> **Data listing**:
>>>>>

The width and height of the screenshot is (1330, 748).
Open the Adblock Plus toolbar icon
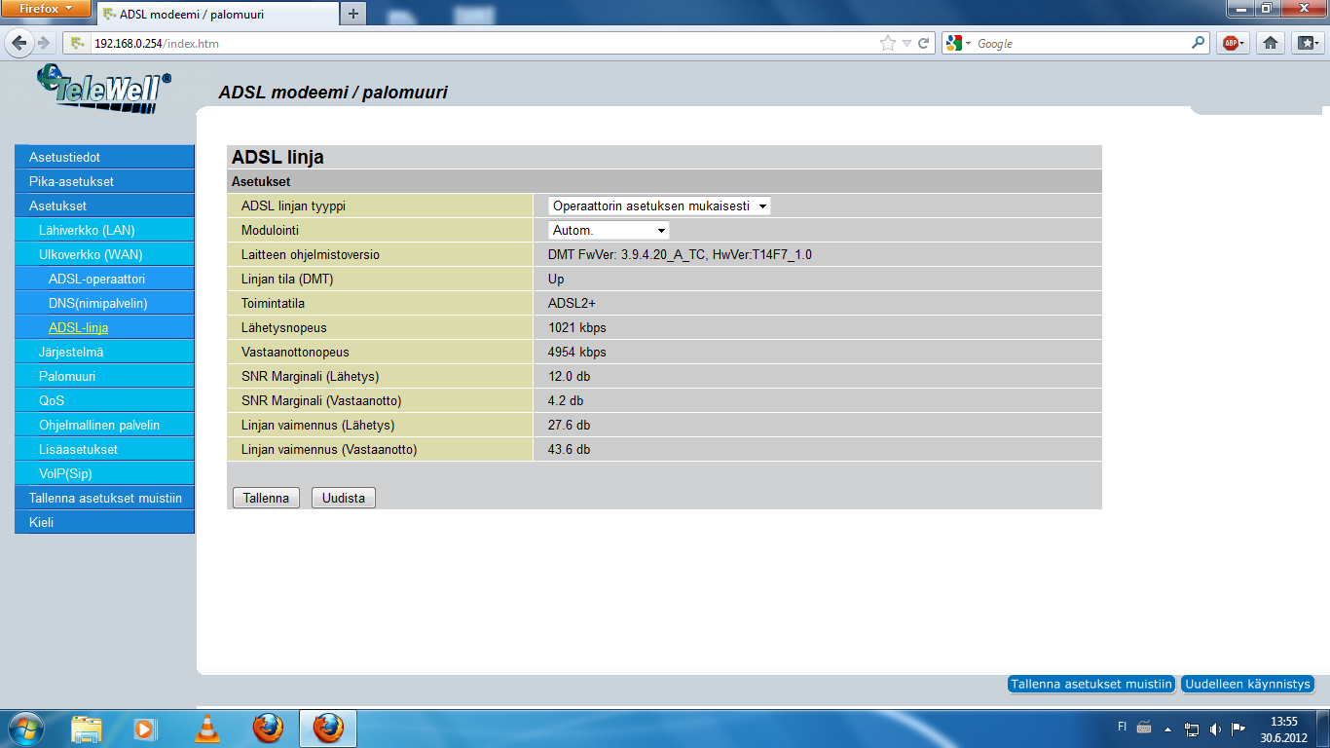(x=1234, y=43)
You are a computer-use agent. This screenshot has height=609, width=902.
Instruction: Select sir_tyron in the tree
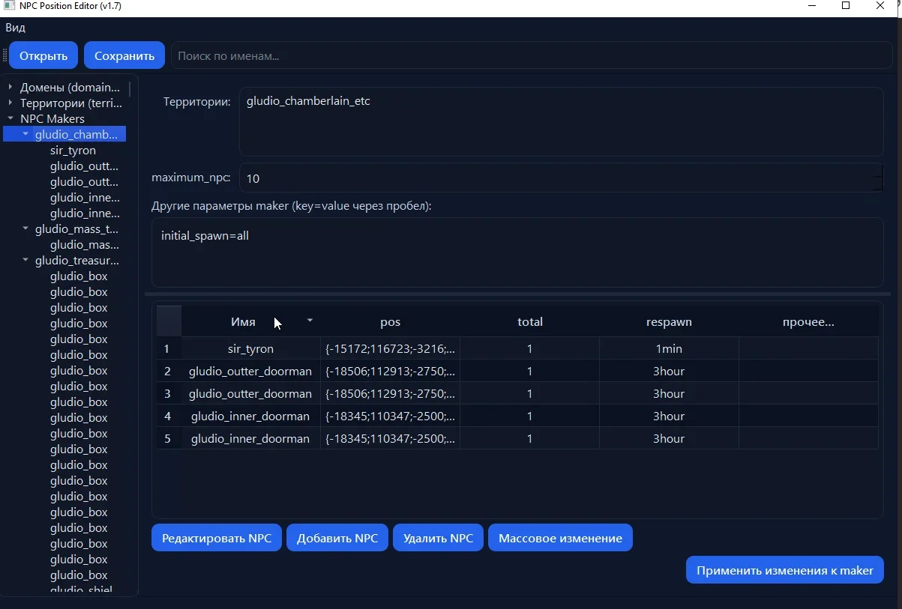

<<<<<

Transcribe every line of the data above verbatim, omitting the pictures.

> **REPLY TO THE TASK**:
The width and height of the screenshot is (1330, 748).
Open the Adblock Plus toolbar icon
(x=1234, y=43)
You are a computer-use agent. This screenshot has height=609, width=902.
Instruction: Select sir_tyron in the tree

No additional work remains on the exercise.